━━━━━ Data records ━━━━━

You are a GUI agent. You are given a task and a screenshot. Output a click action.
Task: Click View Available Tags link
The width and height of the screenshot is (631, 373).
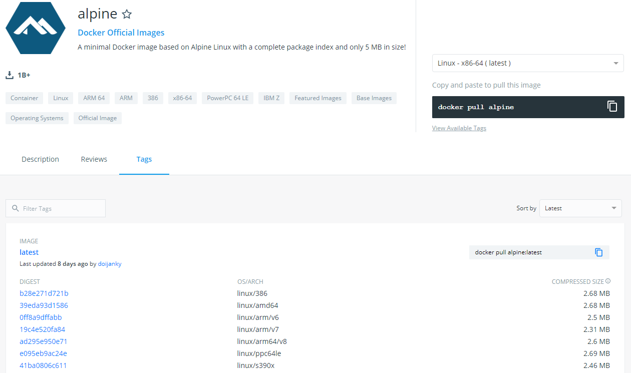click(459, 128)
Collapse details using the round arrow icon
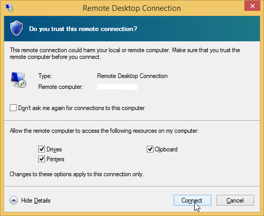264x216 pixels. click(x=13, y=200)
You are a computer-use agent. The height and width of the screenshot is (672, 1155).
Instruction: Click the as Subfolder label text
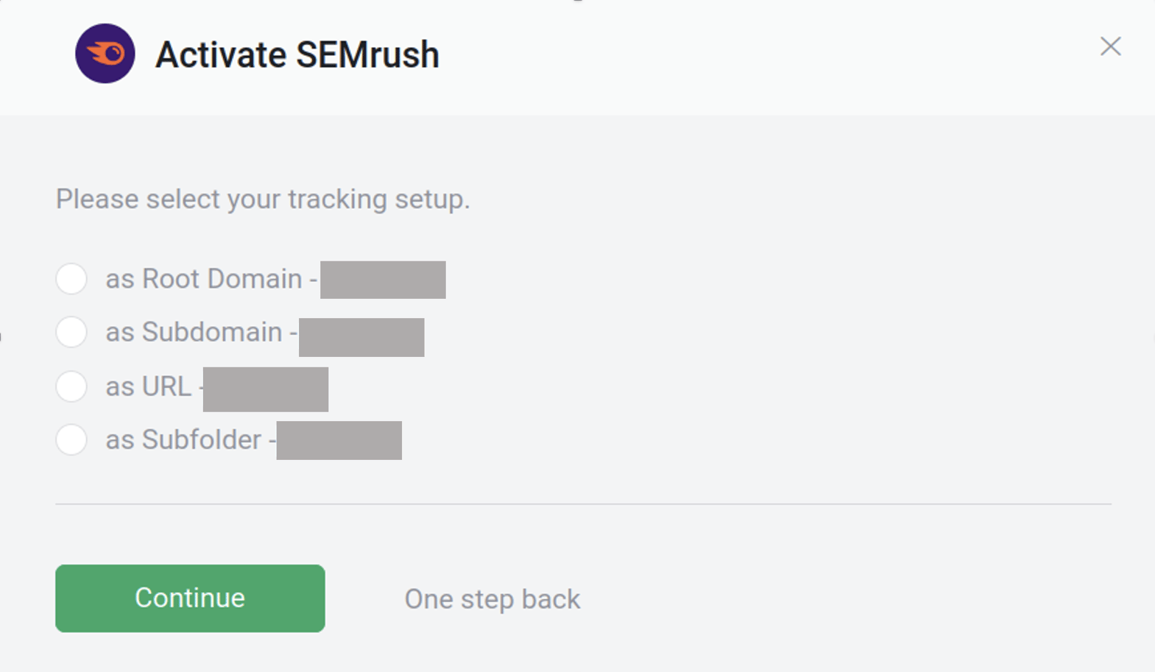(183, 439)
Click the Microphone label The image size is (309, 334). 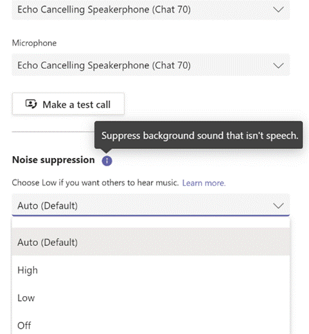pyautogui.click(x=34, y=43)
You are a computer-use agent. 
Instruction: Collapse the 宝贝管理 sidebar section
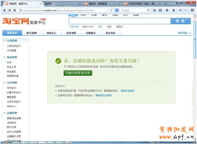5,83
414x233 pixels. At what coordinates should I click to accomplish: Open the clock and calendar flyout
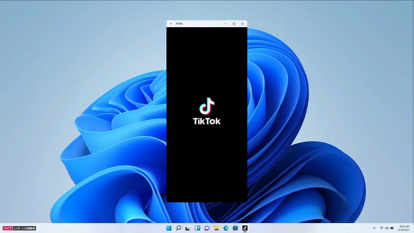point(403,228)
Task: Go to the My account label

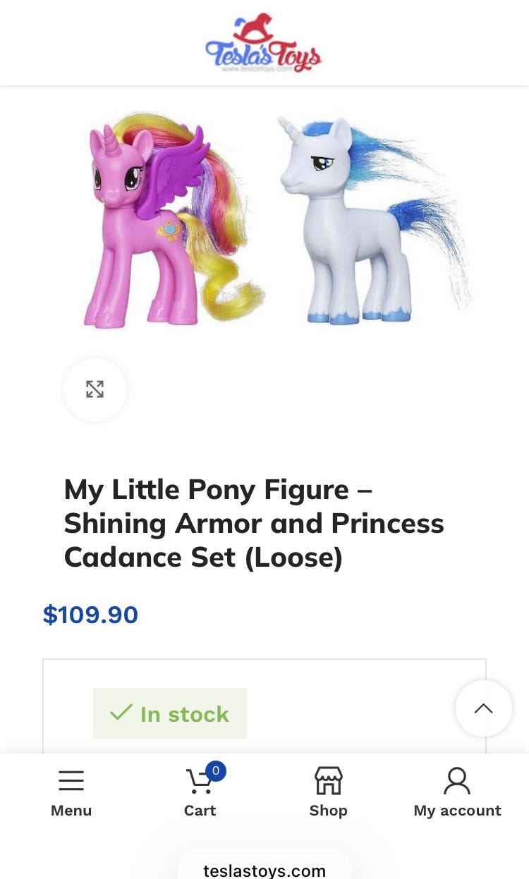Action: click(x=457, y=811)
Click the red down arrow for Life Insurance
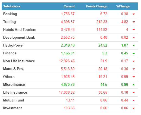Screen dimensions: 141x115 (134, 93)
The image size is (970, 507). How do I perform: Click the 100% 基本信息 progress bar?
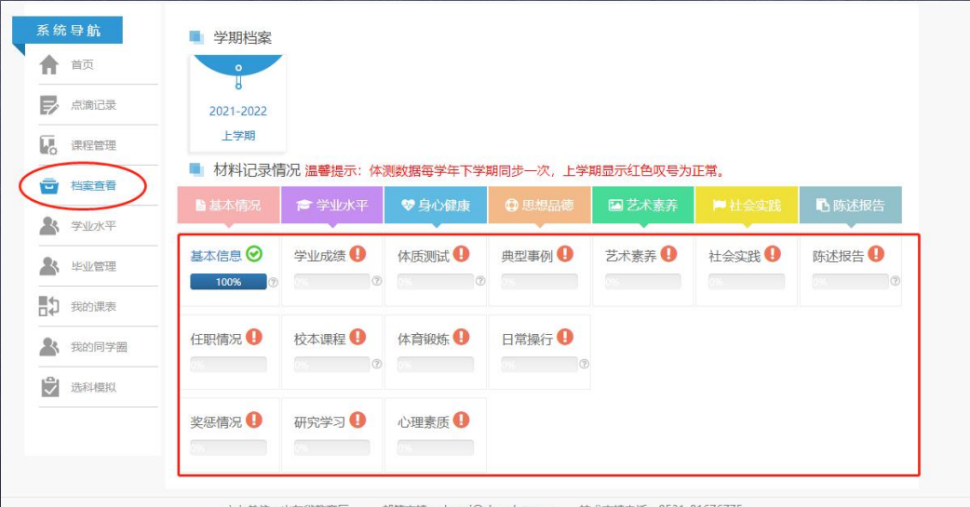228,282
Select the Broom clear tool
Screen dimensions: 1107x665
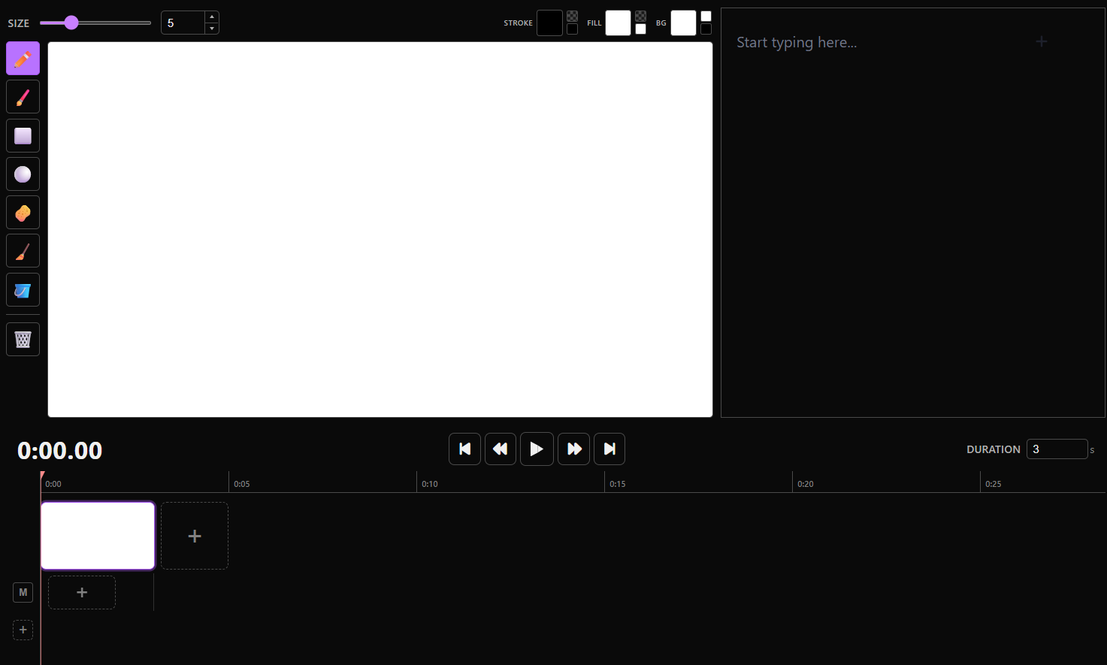tap(23, 250)
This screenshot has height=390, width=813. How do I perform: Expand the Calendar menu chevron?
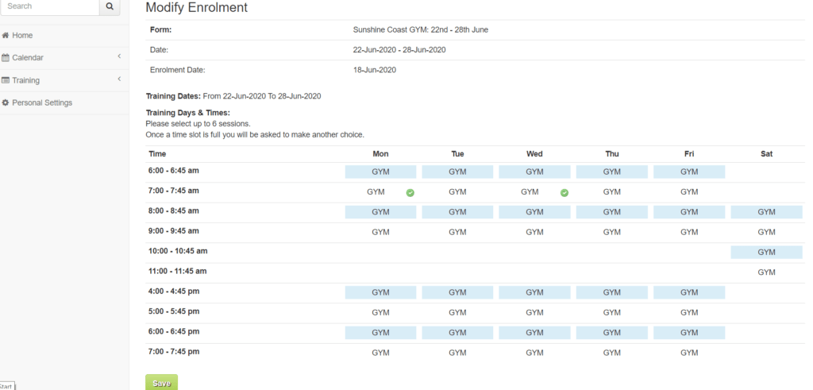tap(119, 56)
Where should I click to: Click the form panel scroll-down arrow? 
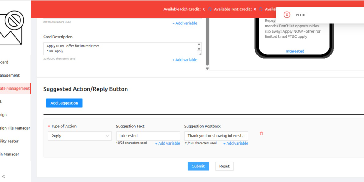click(207, 69)
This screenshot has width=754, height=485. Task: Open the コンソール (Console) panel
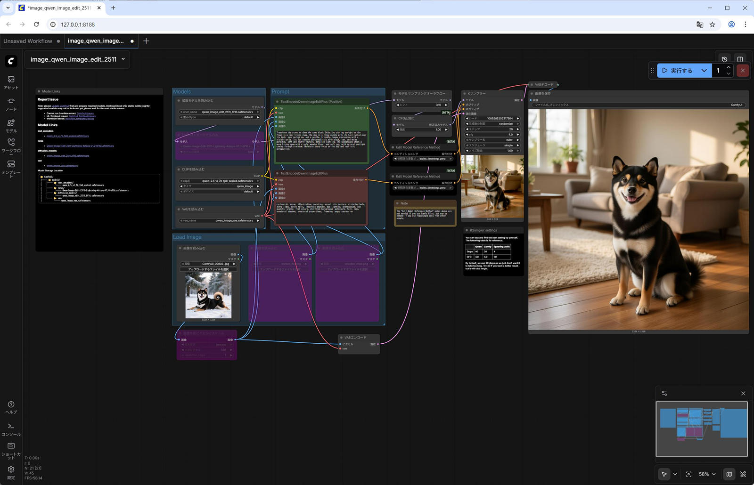11,429
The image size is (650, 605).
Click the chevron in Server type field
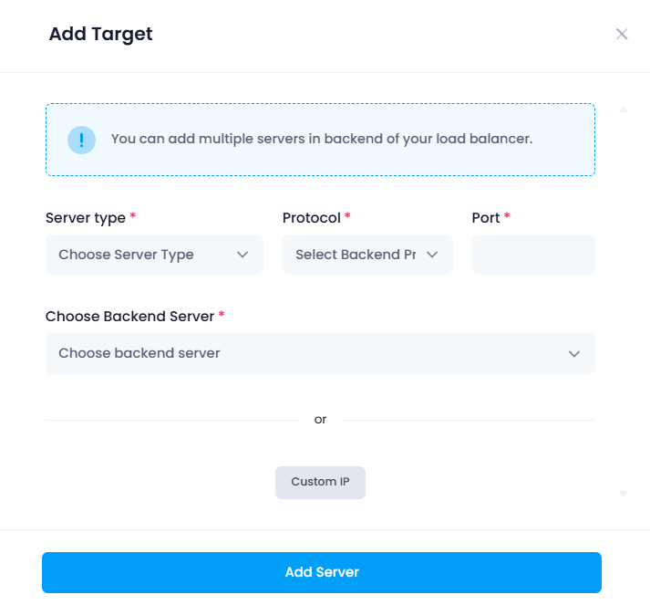tap(242, 255)
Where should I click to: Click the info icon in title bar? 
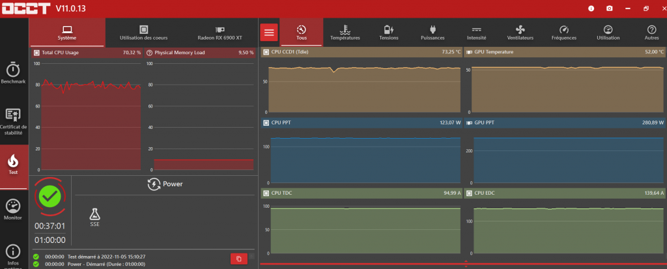point(591,8)
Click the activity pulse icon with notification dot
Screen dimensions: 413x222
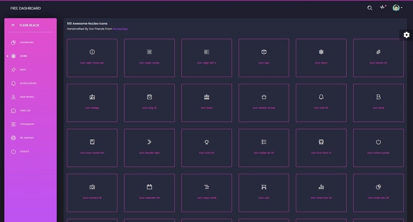(382, 8)
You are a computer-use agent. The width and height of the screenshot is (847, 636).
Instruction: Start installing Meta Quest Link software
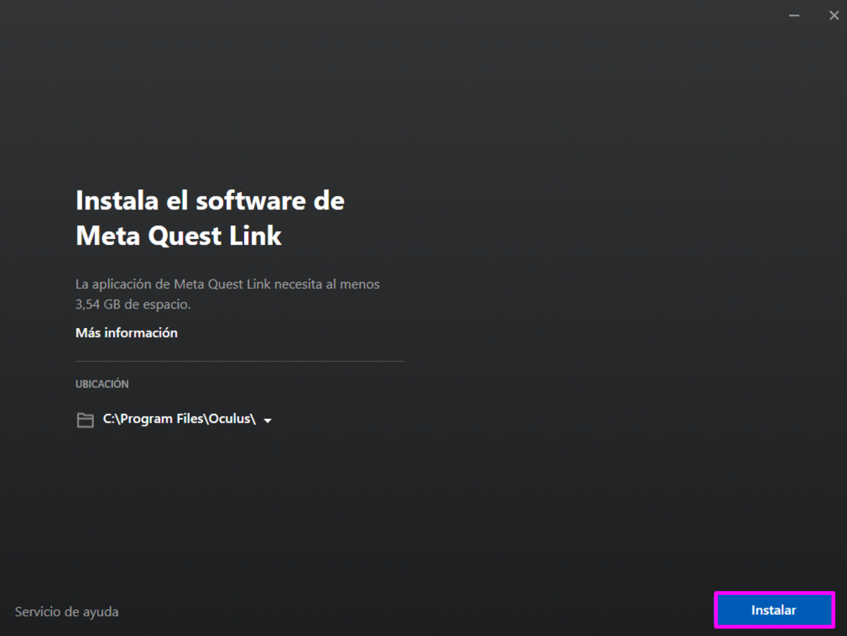coord(774,610)
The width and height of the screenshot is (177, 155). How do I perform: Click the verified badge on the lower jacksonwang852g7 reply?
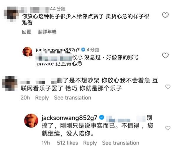(102, 118)
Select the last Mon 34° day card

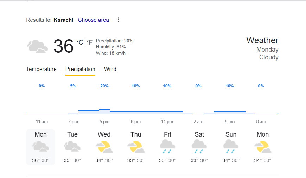tap(262, 147)
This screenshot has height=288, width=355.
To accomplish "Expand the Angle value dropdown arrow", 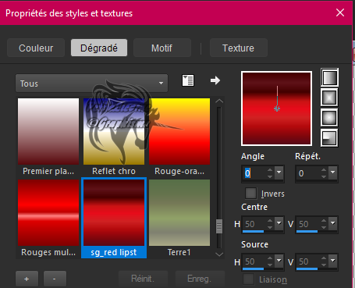I will click(x=279, y=172).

━━━━━

Please output, exactly as written, the lines above from the one holding "Click the chevron in Server type field" through the one holding "You are a computer-use agent. The width", both included, with the pictures omitted.

● Response area
Click the chevron in Server type field
tap(242, 255)
Where should I click to: Click the info icon in title bar? 
point(591,8)
Click the activity pulse icon with notification dot
Screen dimensions: 413x222
(382, 8)
You are a computer-use agent. The width and height of the screenshot is (847, 636).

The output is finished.